____ Extract provided

On Sun, 2008-06-29 at 03:31 -0700, Joel Kahn wrote:
> I don't know how many of you are familiar with the work that
> the Basel Action Network has been doing to try to stop the
> dumping of high-tech waste in the developing world:
> 
> http://www.ban.org/
> 
> While I was able to find a couple of mentions
> of FLOSS on the BAN web site . . .
> 
> http://www.ban.org/ban_news/2005/051212_bite_dust.html
> 
> http://www.ban.org/ban_news/2007/070801_rebooting_canada.html
> 
> . . . I was wondering how much work the FLOSS community has
> been doing more recently to help deal with these issues.

Lots! Considering that most open source systems can run on yesterdays
hardware, that prevents a flood of tech trash from going to the
recyclers. From my experiences in schools (they hang onto everything
until none of it works at all) to large companies (replace desktop
system on a rolling 3-4 year basis) to government (US only - buys lots
of usually the lowest cost systems whether they are any good or not -
lifespan is not a factor except for servers) the ever-increasing
wizard/guification/"no need for training" mentality is pushing the tech
waste production cycle. The Western (bad) mentality of "disposal" is
going to bite us financially, politically and socially (if it's not
doing so already).

The software engineers are making the desktop pretty and easy (usually!)
and that requires more hardware to do the thinking for the lugnut in the
chair. Each iteration (and FLOSS development is no exception to this)
adds more buttons and widgets and gee-gaws and gee-whiz. Every widget on
the tool bar requires cpu and RAM to keep it there. The icons we use to
start the browser aren't just pictures. They require polling
periodically to see if they have been pressed. cpu, ram, power and
cooling.

Tech waste? Lazy is the main cause of it. Are we doing more with the new
machines that replaced the ones now being stripped by 8-year olds in
Bangladesh? No. But we are doing it faster so there is more dead cpu
cycles between mouse actions.

________
____ Supplied data

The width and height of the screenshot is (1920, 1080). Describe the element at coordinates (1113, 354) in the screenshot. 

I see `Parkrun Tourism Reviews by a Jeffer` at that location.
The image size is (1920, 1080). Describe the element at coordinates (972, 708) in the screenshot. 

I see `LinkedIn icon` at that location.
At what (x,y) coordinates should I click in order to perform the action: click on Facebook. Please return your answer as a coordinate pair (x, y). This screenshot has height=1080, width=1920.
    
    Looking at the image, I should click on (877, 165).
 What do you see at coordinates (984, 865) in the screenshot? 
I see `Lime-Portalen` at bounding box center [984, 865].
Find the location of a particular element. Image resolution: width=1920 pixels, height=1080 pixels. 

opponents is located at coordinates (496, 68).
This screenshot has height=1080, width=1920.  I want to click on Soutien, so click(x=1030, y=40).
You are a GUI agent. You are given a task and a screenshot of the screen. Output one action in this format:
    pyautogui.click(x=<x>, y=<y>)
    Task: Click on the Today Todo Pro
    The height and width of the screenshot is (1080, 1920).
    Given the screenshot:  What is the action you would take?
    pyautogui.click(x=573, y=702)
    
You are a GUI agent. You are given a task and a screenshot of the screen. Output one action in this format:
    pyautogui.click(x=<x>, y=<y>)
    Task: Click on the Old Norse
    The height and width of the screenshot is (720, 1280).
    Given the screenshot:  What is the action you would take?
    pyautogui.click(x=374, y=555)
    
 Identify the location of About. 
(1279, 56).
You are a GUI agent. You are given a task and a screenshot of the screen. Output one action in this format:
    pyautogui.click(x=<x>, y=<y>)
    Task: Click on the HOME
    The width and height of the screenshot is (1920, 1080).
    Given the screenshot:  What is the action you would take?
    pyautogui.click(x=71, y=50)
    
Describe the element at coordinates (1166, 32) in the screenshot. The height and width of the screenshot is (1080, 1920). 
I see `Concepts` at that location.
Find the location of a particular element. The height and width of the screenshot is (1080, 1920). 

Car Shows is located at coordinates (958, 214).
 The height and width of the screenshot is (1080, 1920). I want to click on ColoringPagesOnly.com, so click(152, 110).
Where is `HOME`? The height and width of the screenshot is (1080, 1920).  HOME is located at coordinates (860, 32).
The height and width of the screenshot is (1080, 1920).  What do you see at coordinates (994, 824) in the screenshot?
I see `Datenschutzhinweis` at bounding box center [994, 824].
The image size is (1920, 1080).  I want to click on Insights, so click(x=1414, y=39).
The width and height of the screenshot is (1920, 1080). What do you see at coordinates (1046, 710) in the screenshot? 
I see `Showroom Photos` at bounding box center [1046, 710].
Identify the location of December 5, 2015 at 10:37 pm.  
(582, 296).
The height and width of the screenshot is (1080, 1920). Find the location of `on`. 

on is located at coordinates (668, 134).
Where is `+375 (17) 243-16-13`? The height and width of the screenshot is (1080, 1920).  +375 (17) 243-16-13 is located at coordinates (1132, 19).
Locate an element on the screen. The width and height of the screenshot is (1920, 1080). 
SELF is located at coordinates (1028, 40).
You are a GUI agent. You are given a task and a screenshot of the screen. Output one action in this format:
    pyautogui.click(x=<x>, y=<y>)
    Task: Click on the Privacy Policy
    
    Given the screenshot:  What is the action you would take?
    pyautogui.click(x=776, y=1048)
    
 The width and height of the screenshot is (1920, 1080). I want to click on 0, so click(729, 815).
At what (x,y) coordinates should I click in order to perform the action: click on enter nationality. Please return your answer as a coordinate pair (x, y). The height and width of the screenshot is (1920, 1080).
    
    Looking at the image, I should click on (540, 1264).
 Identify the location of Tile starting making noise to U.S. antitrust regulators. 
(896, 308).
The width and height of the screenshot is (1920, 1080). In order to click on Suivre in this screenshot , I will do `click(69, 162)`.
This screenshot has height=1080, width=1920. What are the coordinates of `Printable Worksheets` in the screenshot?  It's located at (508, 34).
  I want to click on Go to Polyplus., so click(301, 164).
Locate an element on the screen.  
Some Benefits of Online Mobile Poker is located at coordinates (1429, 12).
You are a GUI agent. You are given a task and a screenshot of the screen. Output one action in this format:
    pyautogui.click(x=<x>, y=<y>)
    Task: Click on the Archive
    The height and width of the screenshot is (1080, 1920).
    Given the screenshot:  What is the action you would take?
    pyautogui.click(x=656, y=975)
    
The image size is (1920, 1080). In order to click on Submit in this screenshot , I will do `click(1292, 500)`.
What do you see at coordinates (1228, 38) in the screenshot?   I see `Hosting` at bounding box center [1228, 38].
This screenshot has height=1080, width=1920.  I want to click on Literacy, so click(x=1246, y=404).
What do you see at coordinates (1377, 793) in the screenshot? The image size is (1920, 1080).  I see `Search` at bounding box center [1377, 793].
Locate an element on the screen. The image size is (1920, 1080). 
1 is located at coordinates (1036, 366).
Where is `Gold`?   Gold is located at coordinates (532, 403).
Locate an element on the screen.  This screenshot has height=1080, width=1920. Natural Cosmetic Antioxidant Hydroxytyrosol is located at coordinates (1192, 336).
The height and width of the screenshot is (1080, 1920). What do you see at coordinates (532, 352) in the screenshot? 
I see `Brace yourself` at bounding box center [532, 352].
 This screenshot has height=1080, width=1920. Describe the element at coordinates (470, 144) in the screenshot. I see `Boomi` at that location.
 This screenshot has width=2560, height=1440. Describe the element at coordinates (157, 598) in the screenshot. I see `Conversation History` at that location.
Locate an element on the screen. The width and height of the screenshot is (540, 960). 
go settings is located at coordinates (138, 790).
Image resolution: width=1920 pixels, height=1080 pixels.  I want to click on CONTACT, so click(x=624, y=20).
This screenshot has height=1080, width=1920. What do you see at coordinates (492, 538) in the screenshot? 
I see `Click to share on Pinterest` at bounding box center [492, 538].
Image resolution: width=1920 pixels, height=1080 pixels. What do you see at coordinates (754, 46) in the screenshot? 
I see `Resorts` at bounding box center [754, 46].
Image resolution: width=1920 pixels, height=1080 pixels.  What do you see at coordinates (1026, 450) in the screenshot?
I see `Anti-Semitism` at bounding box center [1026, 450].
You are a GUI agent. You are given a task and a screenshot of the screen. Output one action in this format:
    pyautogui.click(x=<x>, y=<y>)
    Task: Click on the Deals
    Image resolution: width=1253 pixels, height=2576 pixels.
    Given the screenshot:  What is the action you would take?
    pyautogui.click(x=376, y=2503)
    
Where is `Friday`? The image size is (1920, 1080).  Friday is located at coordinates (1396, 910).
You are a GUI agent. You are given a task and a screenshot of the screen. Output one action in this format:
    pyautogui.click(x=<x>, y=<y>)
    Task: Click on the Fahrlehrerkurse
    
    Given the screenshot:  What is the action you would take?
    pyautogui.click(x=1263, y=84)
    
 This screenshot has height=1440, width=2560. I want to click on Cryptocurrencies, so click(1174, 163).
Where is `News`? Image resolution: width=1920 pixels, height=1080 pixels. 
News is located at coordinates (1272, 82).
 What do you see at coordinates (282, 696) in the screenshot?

________

__To-do list__.
1. In the email about tech waste, reproduce word for word the passage starting with "Lots! Considering that" and going on through "doing so already).".
2. List every web address that appears in the email about tech waste.

__Task-by-task answers__.
1.
Lots! Considering that most open source systems can run on yesterdays
hardware, that prevents a flood of tech trash from going to the
recyclers. From my experiences in schools (they hang onto everything
until none of it works at all) to large companies (replace desktop
system on a rolling 3-4 year basis) to government (US only - buys lots
of usually the lowest cost systems whether they are any good or not -
lifespan is not a factor except for servers) the ever-increasing
wizard/guification/"no need for training" mentality is pushing the tech
waste production cycle. The Western (bad) mentality of "disposal" is
going to bite us financially, politically and socially (if it's not
doing so already).

2.
- http://www.ban.org/
- http://www.ban.org/ban_news/2005/051212_bite_dust.html
- http://www.ban.org/ban_news/2007/070801_rebooting_canada.html